In the world, a little girl is excised every 4 minutes. In France, an estimated 125,000 women are affected by excision, 3 out of 10 of whom are excised in their country of origin. And yet, there are few testimonies like yours. How do you explain this?

The taboo of the woman’s body, her sexuality and her genitals is very strong and exists in all societies. Victims understand this implicitly and know that they should not talk about it. They can be ashamed of what they have suffered, as victims of sexual violence very often are.

What strikes me, since I published my book, are all the messages I receive. They write to me because they have the feeling that, because I have suffered it myself, I am able to hear their words. In my time, I didn’t know where to knock either. It is common to be redirected to associations. I notice that women like me and like many others, who are French and have higher education, do not find their way into these associations. The women who go there are African women, who do not have the same background.

It is also very complicated to talk about an issue like this because it concerns the family sphere, which reinforces the taboo. It is very complex and difficult, and yet we love our parents. We must not forget that when mothers excise young girls, they think they are doing it for the good of their daughters. They have already undergone it themselves. It is something that is passed on from generation to generation.

But I want to emphasize one point: the taboo is not only among the victims. It is also in the media, which is afraid of stigmatizing certain populations, and among teachers who do not report girls at risk and victims. When I was excised, and I went back to school walking with great difficulty, not a single teacher asked me what was wrong with me.

The taboo is also among doctors and midwives. For example, among the new generations arriving from East Africa, more than 86% of women have undergone excision. For these communities, the clitoris and labia minora are cut off and the labia majora are sewn back on. All that remains is a small opening for menstruation and urine. When these women give birth in the West, some ask the doctors to sew them back on. It is obvious that if a woman asks to be sewn up, her daughters are in danger. Yet few professionals address the issue or report it.


How did you manage to break this taboo?

It’s thanks to the school. And that’s what makes us different from our mothers. We learnt to question and challenge. I studied literature, I read a lot and I can’t be asked to sit somewhere and be told that someone will think for me. Our parents left Africa and were in a hurry to survive. When you leave like that, culture is what you keep. And generally, those who left are more attached to it than those who stayed.

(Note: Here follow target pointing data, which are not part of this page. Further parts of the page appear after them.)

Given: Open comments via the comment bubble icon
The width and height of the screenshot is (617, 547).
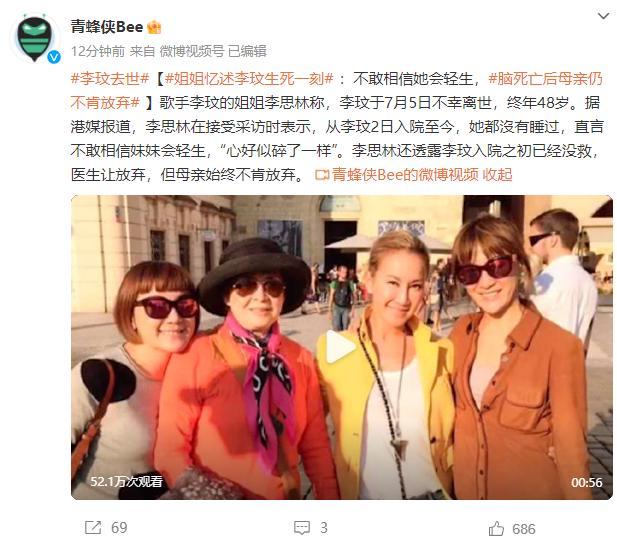Looking at the screenshot, I should pos(302,528).
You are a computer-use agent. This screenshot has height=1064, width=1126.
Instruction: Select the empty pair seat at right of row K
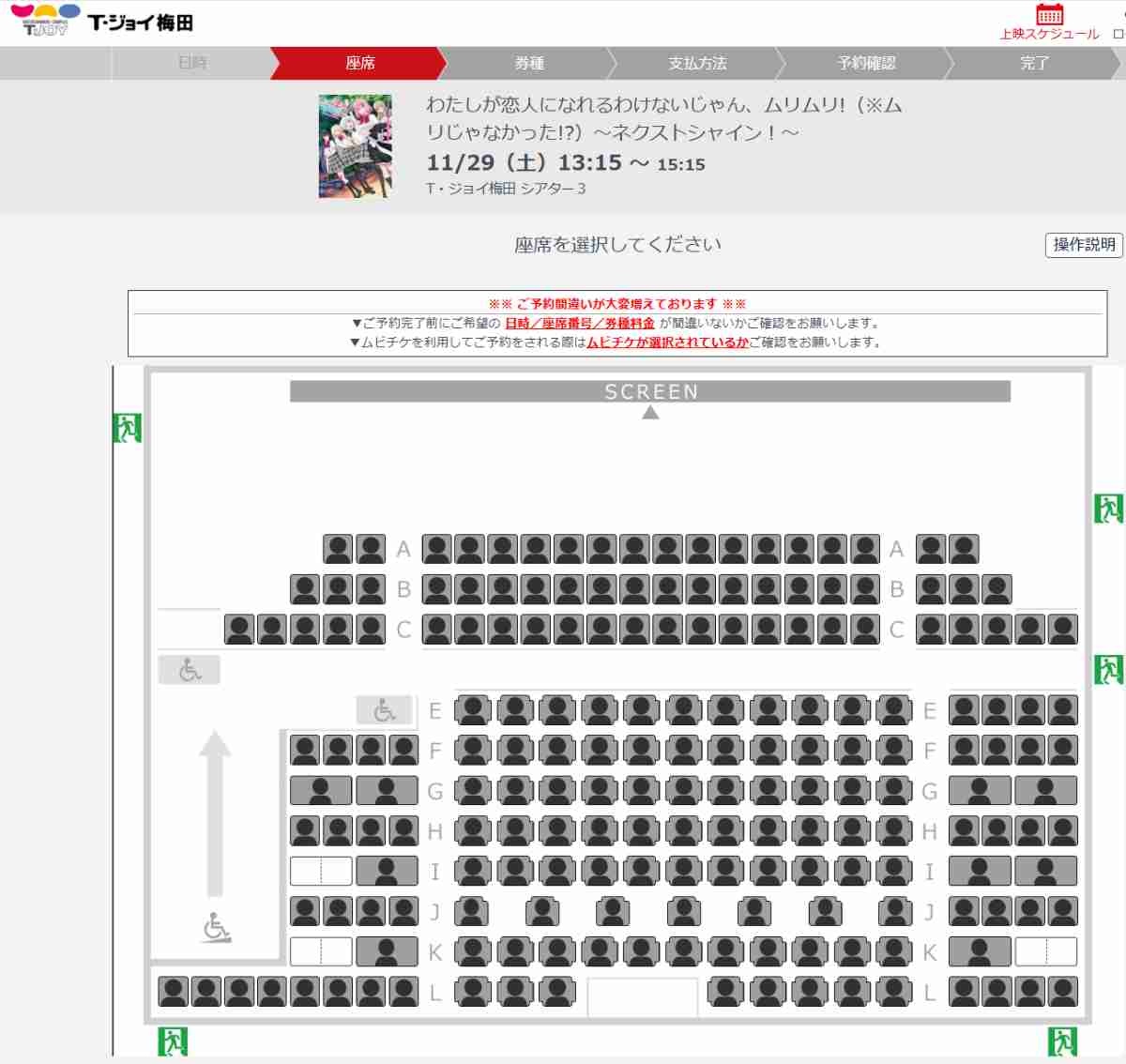point(1045,951)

What are the good practices to be put in place to fight against excision?

I know that in Belgium, an awareness-raising campaign on excision and forced marriage is being set up, aimed at different spheres: health professionals, teachers, educators. I think it is a good practice and it is important to raise awareness among all those who may be in contact with victims.

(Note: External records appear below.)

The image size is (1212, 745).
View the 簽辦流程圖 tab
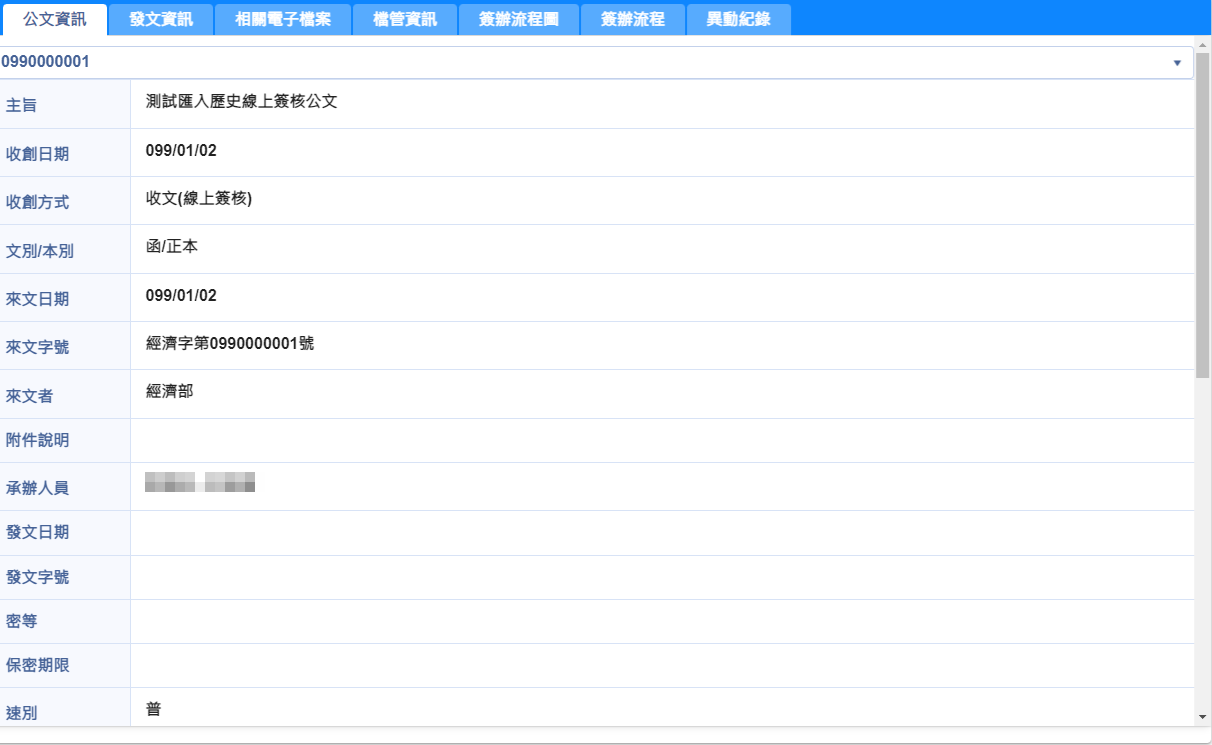[518, 19]
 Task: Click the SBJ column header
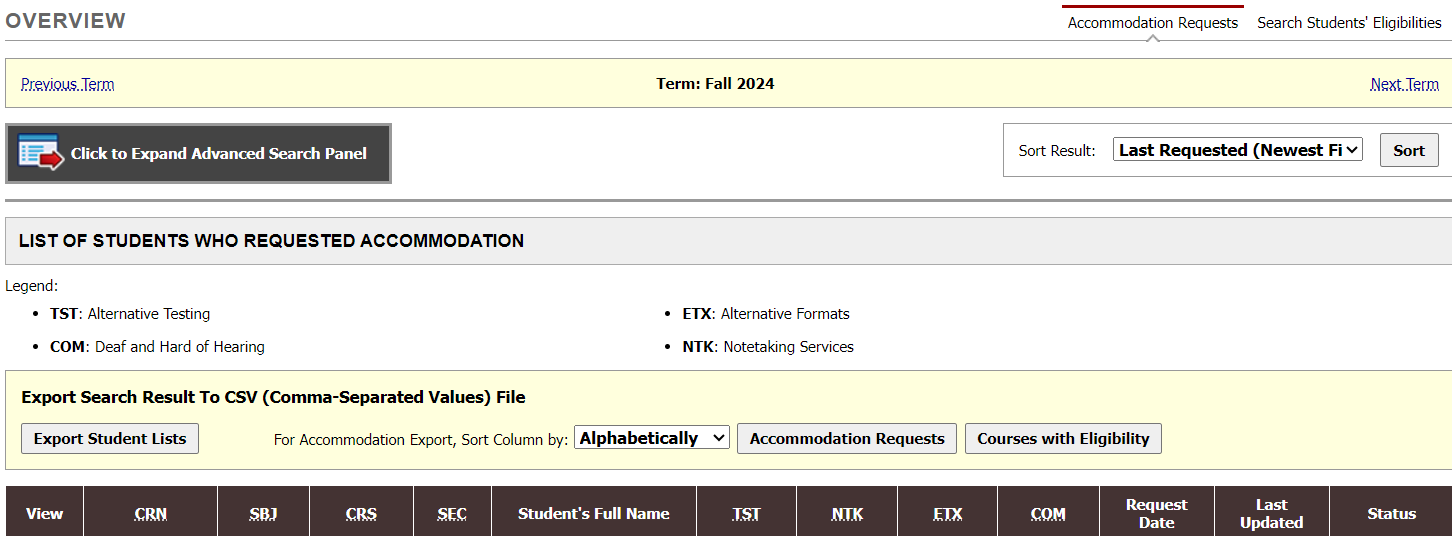pyautogui.click(x=264, y=514)
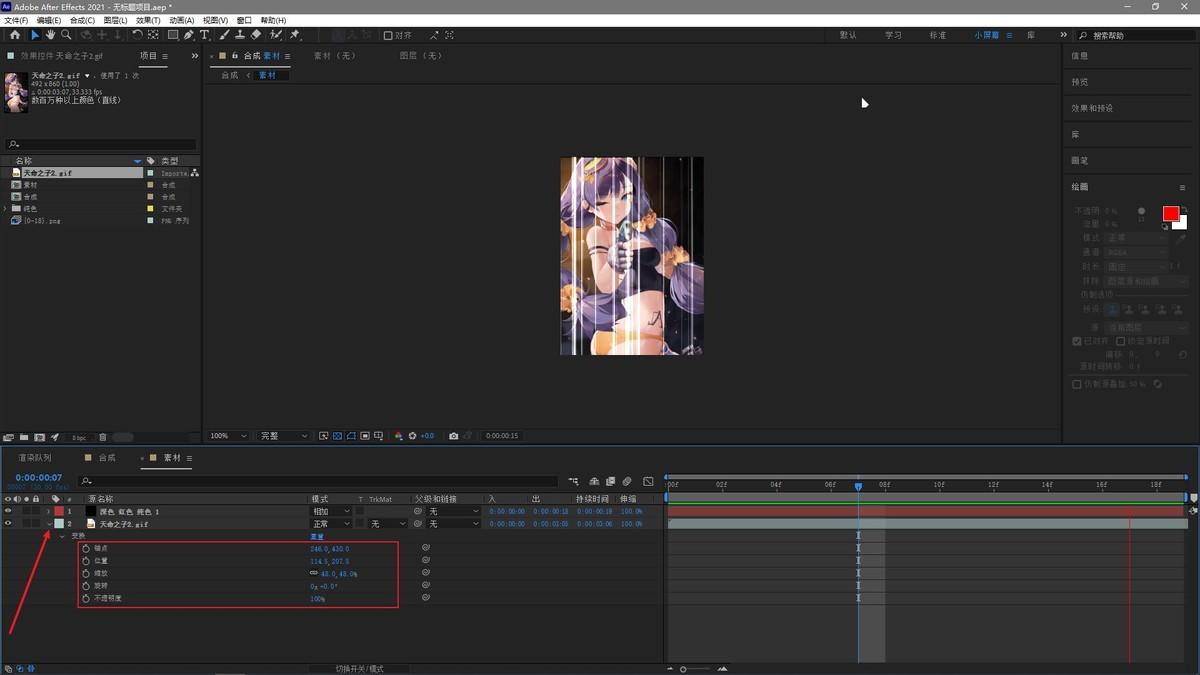This screenshot has height=675, width=1200.
Task: Open the 100% magnification dropdown
Action: (x=228, y=436)
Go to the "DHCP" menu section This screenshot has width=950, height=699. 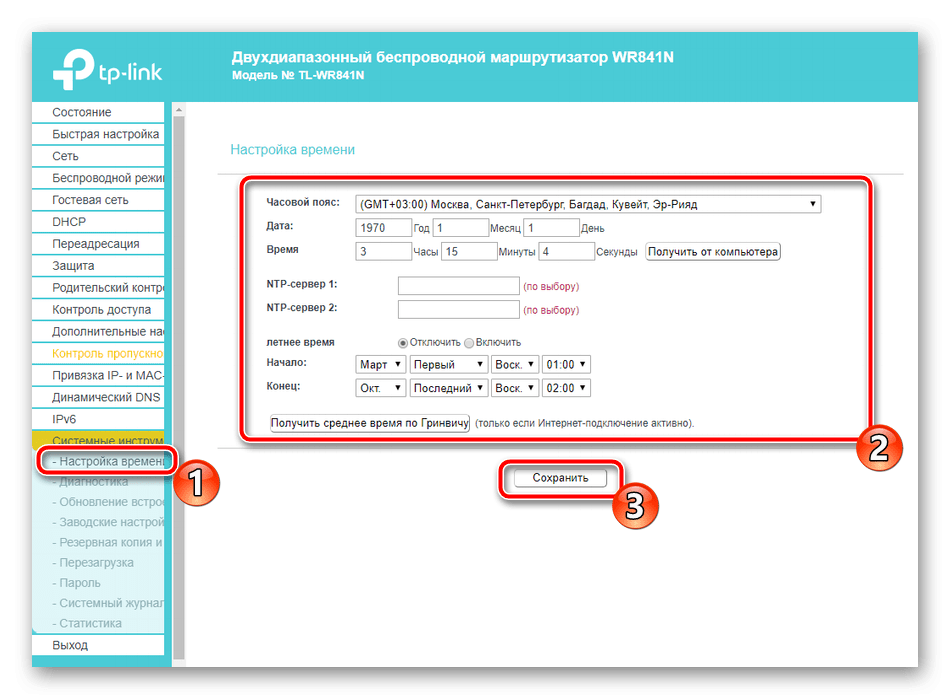tap(70, 221)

In France it is very complicated. In 2019, Marlène Schiappa launched a plan against excision but there is already a French law that prohibits all mutilation. When we talk to families, we realize that it is not laws or plans that will change things. We change things step by step daily. We need literacy classes, cooking classes, so that women can get out of their daily lives and meet other women, different women. This is essential because it allows them to express themselves on their behalf. In our families, the individual does not exist, it is the collective that takes precedence.

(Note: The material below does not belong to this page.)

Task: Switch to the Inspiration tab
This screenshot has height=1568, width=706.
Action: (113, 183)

As former victims, we also have a responsibility. We must break the taboo and talk to our mothers. Not to speak is to participate.


Is there anything you would like to add?

People often ask me how I survived. I often talk about skylights. It is very much thanks to the beauty of the things I have advanced. Reading poetry, going to the Comédie Française, looking at Haussmann buildings, listening to Céline Dion. It’s very important to have beauty in your life.